:: Instructions for the task ::
In the listing below, find each line with the string "click" and report it.

:: Data for processing ::
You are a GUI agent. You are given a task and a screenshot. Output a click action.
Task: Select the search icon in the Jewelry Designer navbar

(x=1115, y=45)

--

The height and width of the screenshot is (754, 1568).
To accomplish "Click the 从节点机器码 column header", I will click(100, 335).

:: Answer box ::
You are a GUI agent. You are given a task and a screenshot. Output a click action.
To accomplish "Click the 从节点机器码 column header", I will click(100, 335).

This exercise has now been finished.